3. Within each cell, draw $M_{c}$ pairs of particles $(i,j)$ that are candidates for a collision:
   1. Let the probability of a pair $(i,j)$ to collide depend only on their relative speed $v_{ij} \equiv \left\vert \mbox{$\bf v$}_{j}-\mbox{$\bf v$}_{i}\right\vert$ and not to their positions. The argument for this is that all particles in one cell are within free path range of each other.

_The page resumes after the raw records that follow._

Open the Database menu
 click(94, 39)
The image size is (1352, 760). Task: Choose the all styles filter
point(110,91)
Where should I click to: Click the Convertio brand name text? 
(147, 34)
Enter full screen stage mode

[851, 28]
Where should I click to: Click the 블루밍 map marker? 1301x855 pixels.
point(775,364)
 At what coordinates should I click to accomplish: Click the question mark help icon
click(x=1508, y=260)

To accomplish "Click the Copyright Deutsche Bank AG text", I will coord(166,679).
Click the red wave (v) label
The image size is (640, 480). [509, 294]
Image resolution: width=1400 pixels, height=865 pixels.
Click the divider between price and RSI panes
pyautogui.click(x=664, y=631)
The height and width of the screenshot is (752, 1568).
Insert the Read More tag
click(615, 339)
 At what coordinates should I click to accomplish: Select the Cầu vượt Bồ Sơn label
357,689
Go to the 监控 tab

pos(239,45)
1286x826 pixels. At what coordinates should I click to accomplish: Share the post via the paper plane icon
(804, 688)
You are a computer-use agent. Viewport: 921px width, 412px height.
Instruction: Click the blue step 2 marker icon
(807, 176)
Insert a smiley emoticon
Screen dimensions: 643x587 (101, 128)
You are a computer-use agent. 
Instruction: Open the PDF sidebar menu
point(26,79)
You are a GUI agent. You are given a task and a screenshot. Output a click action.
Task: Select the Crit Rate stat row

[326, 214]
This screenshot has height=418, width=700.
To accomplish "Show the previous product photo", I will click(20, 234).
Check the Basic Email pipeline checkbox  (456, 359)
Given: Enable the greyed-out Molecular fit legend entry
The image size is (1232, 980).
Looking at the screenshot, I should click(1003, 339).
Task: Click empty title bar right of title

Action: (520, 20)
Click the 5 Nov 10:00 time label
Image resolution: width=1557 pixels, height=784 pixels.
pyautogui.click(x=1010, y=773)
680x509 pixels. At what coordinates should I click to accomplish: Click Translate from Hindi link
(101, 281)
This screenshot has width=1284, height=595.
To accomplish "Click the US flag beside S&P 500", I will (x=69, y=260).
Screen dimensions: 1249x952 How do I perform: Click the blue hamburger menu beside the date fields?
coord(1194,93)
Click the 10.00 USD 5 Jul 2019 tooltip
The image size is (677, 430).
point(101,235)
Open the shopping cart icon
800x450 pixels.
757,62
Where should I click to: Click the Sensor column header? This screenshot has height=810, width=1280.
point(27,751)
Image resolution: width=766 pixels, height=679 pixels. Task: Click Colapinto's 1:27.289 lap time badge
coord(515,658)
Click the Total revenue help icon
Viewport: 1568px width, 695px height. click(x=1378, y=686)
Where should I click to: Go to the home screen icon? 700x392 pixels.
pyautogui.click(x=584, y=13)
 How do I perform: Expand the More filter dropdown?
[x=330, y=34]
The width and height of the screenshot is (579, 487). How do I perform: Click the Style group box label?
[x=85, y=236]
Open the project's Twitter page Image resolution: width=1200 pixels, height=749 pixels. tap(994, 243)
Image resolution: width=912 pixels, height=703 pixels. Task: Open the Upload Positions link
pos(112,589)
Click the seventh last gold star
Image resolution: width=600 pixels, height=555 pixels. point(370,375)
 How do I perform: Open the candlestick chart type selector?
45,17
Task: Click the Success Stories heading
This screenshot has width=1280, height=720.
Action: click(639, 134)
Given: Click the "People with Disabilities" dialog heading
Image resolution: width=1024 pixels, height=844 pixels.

The probability for the pair $(i,j)$ to collide is thus simply proportional to the relative speed: $p_{c}(i,j) \propto v_{ij}$.
      Recalling the rejection method of Section we draw pairs $(i,j)$ in accordance with this probability density: assuming the maximum of $v_{ij}$ for all pairs in the cell to be known, draw a random number $\xi$ from a uniform distribution in $[0,1]$ and compare it to $v_{ij}/v_{max}$.
      Calculating $v_{max}$ would amount to the expensive scanning of all pairs of particles in the cell. Therefore, use an estimated value of $v_{max}'$. If that value is larger than the actual $v_{max}$, the density $p_{ij}$ is still sampled correctly but with a slightly lower efficiency.
   2. The total number of collision pairs to be sampled in a cell during one time step is determined as follows. For a gas of hard spheres with diameter $d$ the average number of pair collisions within the cell is
      

      $$M_{c} \equiv Z \, V_{c} \, \Delta t = \frac{\rho^{2} \pi d^{2} \langle v_{rel}\rangle}{2} \, V_{c} \, \Delta t$$ (8.89)

      
      
      where $Z$ is the kinetic collision rate per unit volume, $\rho = N_{c}/V_{c}$ is the number density, and $\langle v_{rel}\rangle$ is the average relative speed. In order to have $M_{c}$ trial pairs survive the rejection procedure of step 3a we have to sample
      

      $$M_{trial} \equiv M_{c}\, \frac{v_{max}'}{\langle v_{rel}\rangle}= \frac{\rho^{2} \pi d^{2} v_{max} '}{2} \, V_{c} \, \Delta t$$ (8.90)

      
      
      collisions.
4. Now perform the collision for the pair $(i,j)$. Since the post-collision velocities are determined by the impact parameter which is unknown, they must be sampled in a physically consistent way. In the hard sphere case this is most easily done by assuming an isotropic distribution of the relative velocity $\mbox{$\bf v$}_{ij}$ after the collision. Since the relative speed $\left\vert \mbox{$\bf v$}_{ij}\right\vert$ remains unchanged, the problem is reduced to sampling a uniformly distributed unit vector. Marsaglia's recipe may be used for this (see Figure 3.0.2).
5. Return to step 2.

Literature: [GARCIA 99,BIRD 94]; [GARCIA 97]. Search the web for the current developments.